[[ DATA PROVIDED open ]]
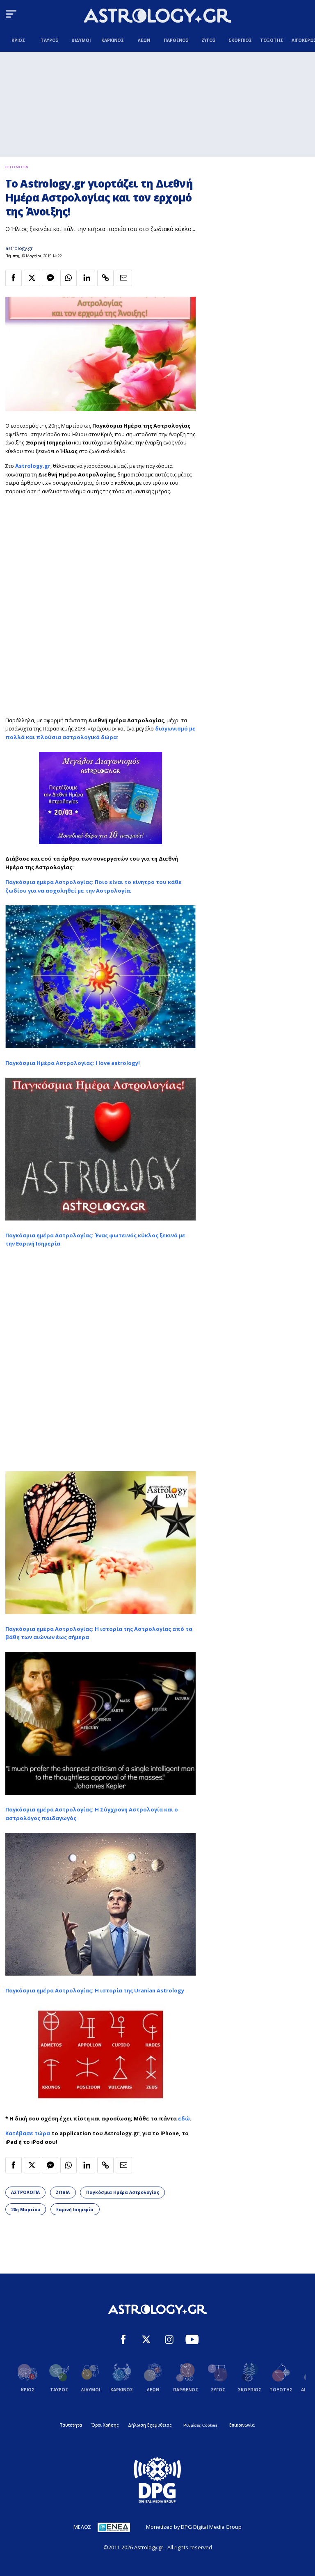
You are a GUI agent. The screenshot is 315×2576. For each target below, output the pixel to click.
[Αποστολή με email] (124, 278)
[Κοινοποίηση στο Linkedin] (87, 278)
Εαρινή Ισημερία (75, 2209)
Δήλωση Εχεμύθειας (149, 2425)
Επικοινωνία (242, 2425)
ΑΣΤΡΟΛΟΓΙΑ (25, 2192)
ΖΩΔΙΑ (63, 2192)
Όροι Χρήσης (105, 2425)
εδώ (184, 2118)
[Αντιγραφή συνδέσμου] (105, 278)
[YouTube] (192, 2340)
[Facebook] (123, 2340)
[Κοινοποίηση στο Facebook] (13, 278)
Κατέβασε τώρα (27, 2133)
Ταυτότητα (71, 2425)
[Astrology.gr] (157, 16)
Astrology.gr (32, 465)
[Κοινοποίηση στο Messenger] (50, 278)
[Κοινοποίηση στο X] (32, 278)
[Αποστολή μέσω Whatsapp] (68, 278)
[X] (146, 2340)
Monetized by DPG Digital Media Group (194, 2526)
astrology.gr (19, 248)
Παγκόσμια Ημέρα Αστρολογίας (122, 2192)
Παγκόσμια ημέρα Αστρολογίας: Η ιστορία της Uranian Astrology (94, 1990)
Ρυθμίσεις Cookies (200, 2425)
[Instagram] (169, 2340)
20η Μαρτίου (25, 2209)
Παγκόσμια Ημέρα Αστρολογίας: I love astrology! (72, 1063)
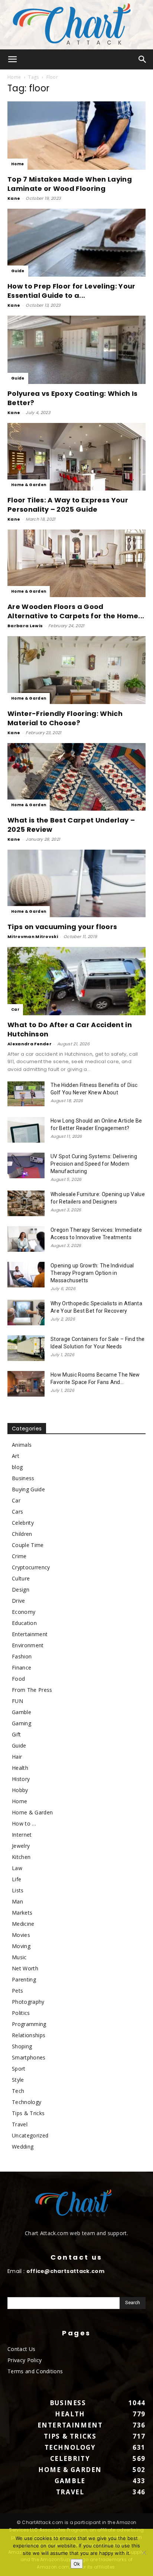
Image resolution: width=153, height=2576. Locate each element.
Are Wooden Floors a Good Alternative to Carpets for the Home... (75, 611)
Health (20, 1767)
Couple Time (28, 1544)
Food (18, 1678)
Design (20, 1589)
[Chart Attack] (76, 24)
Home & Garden (28, 485)
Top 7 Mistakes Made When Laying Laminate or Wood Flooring (69, 184)
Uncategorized (30, 2135)
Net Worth (25, 1968)
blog (17, 1467)
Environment (28, 1645)
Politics (21, 2012)
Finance (21, 1667)
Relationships (28, 2035)
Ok (77, 2564)
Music (19, 1957)
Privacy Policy (24, 2360)
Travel (19, 2124)
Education (24, 1622)
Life (16, 1879)
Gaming (21, 1723)
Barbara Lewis (25, 626)
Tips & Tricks (28, 2113)
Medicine (23, 1923)
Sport (19, 2068)
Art (15, 1455)
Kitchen (21, 1856)
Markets (22, 1912)
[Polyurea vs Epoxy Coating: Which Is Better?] (76, 350)
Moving (21, 1946)
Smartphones (29, 2057)
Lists (18, 1890)
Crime (19, 1556)
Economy (23, 1611)
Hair (17, 1756)
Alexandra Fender (29, 1044)
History (21, 1778)
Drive (18, 1600)
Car (15, 1009)
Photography (28, 2001)
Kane (13, 198)
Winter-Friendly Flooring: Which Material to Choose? (65, 718)
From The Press (32, 1689)
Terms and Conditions (35, 2371)
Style (18, 2079)
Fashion (22, 1656)
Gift (16, 1734)
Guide (18, 271)
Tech (18, 2090)
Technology (26, 2102)
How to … (24, 1823)
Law (17, 1868)
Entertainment (30, 1634)
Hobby (20, 1790)
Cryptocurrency (31, 1567)
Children (22, 1533)
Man (17, 1901)
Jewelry (21, 1845)
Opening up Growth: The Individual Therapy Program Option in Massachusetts (92, 1273)
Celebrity (23, 1522)
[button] (13, 59)
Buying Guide (28, 1489)
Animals (22, 1444)
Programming (29, 2024)
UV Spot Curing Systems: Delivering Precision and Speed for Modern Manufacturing (94, 1163)
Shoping (22, 2046)
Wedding (22, 2146)
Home (14, 77)
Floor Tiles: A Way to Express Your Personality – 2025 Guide (67, 504)
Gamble (21, 1712)
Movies (21, 1934)
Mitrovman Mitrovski (32, 936)
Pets (17, 1990)
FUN (17, 1700)
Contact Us (21, 2348)
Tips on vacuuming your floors (62, 926)
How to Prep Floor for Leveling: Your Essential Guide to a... (71, 290)
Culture (21, 1578)
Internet (22, 1834)
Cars (17, 1511)
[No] (143, 2552)
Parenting (24, 1979)
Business (23, 1478)
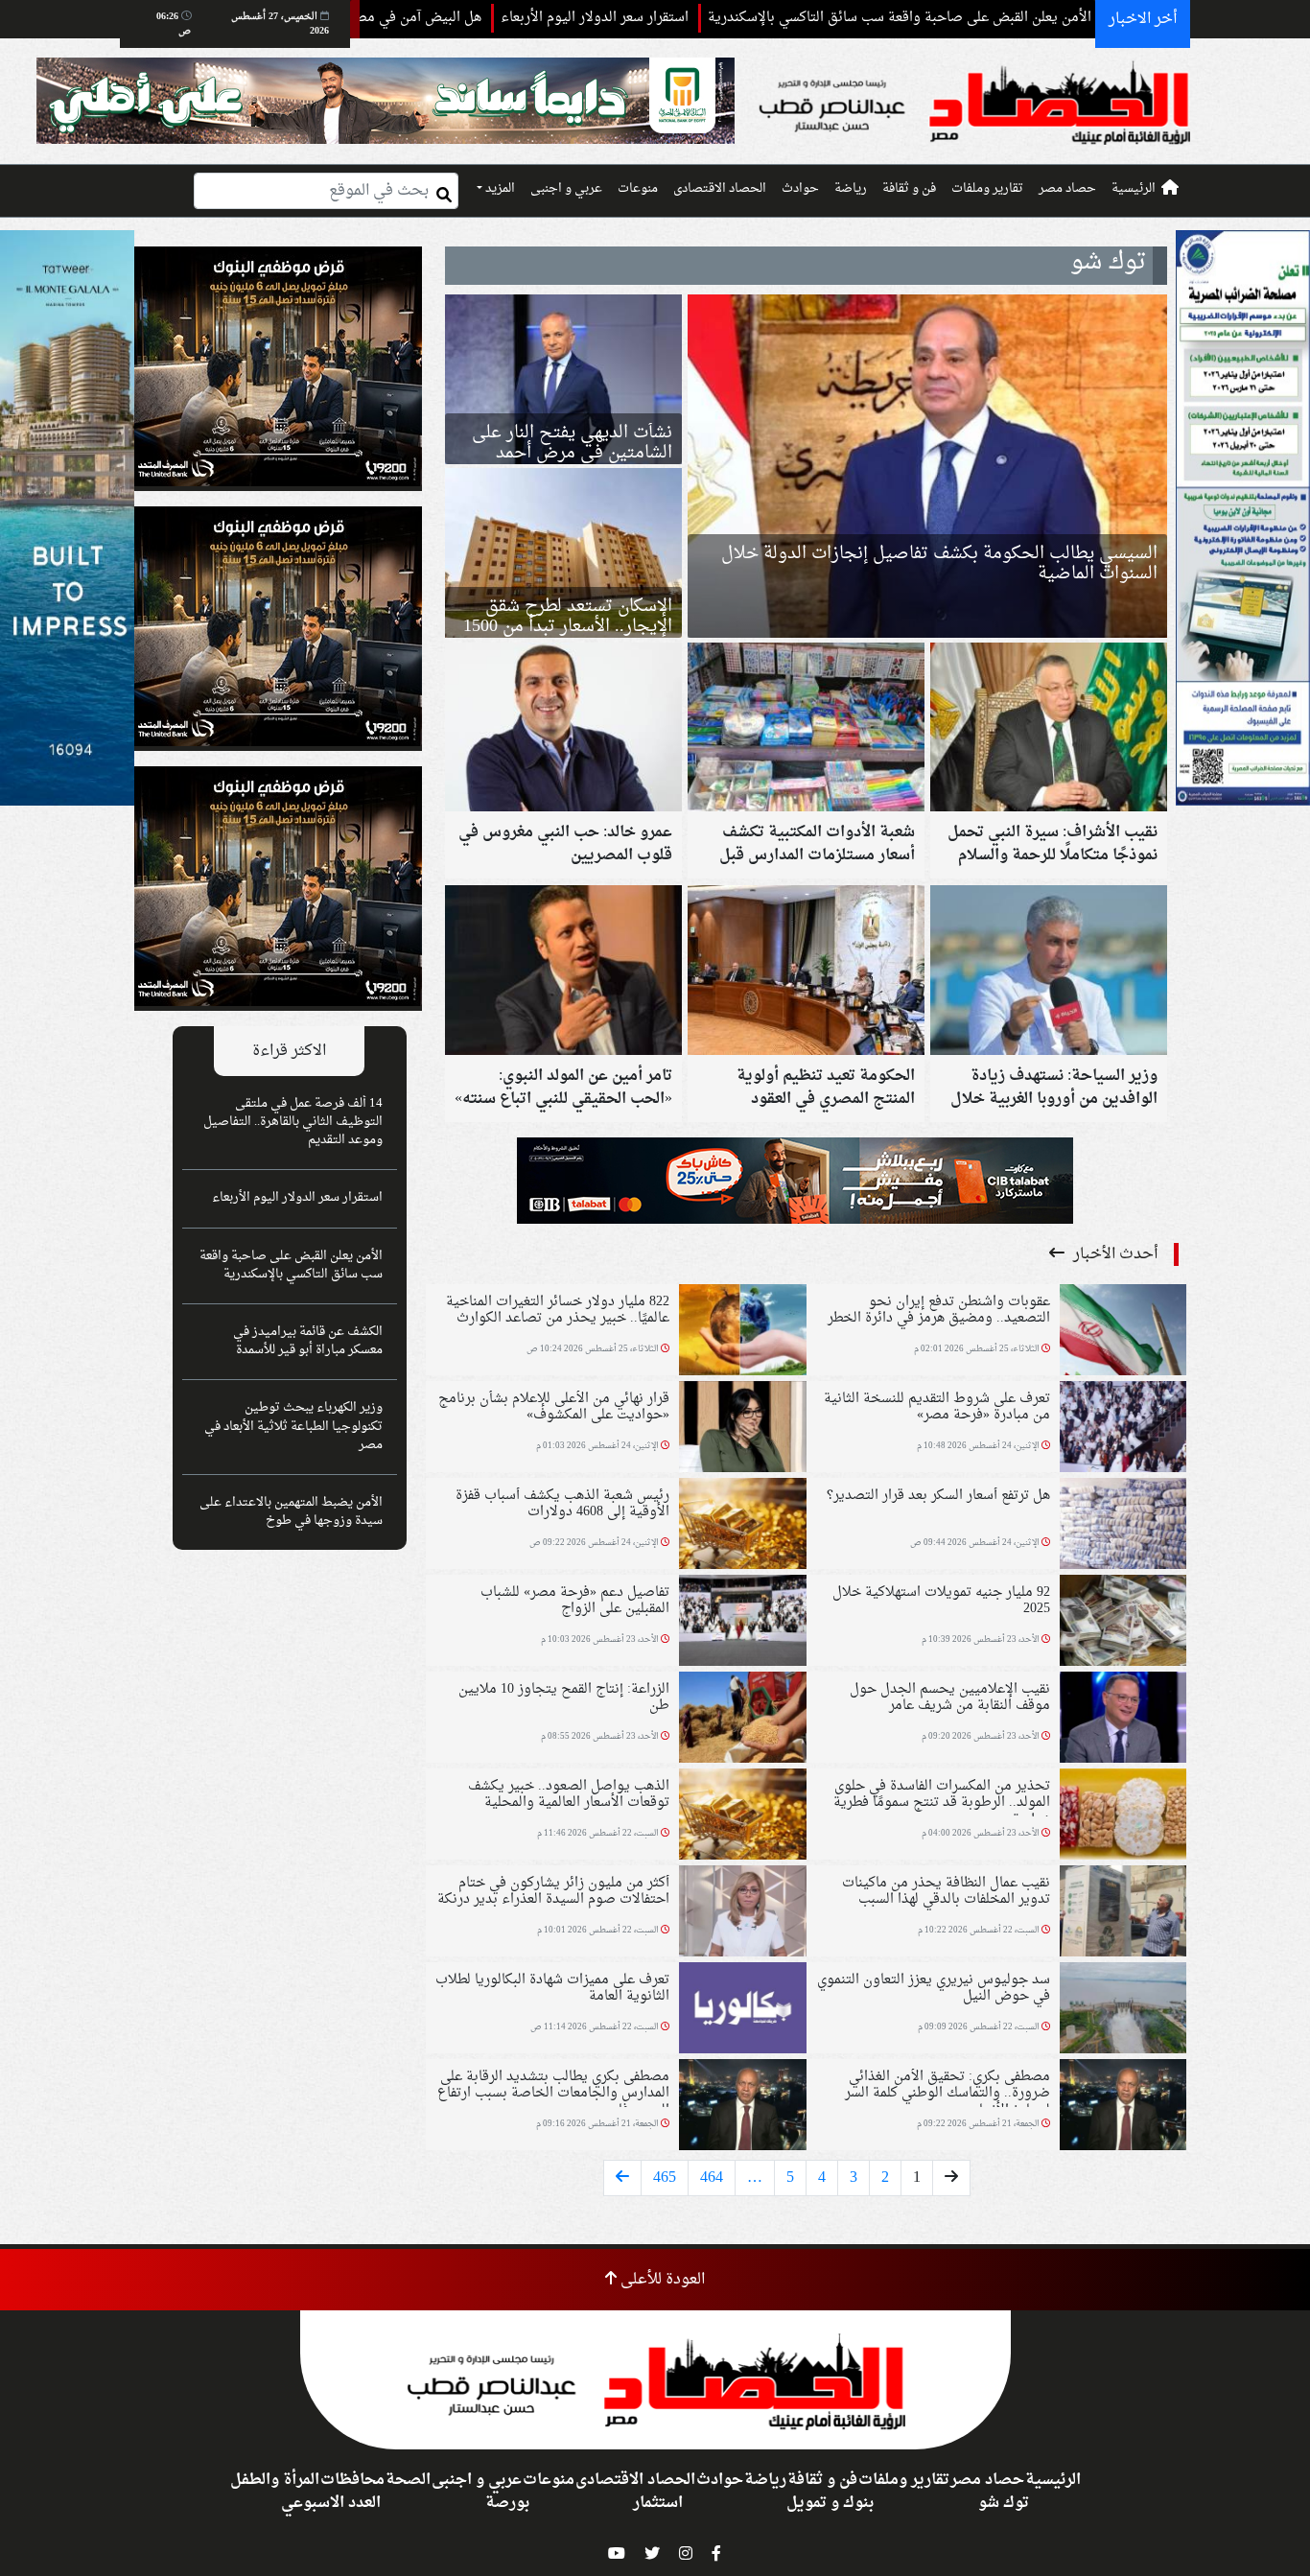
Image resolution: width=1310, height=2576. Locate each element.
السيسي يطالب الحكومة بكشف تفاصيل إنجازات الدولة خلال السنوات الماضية (939, 564)
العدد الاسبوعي (331, 2503)
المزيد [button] (498, 188)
[[ DATA PROVIDED closed ]]
Within the data above, find the lines that contain the word "Guide" and copy each of them.

Guide (18, 271)
Buying Guide (28, 1489)
Floor Tiles: A Way to Express Your Personality – 2025 Guide (67, 504)
How to Prep Floor for Leveling: Your Essential Guide to a... (71, 290)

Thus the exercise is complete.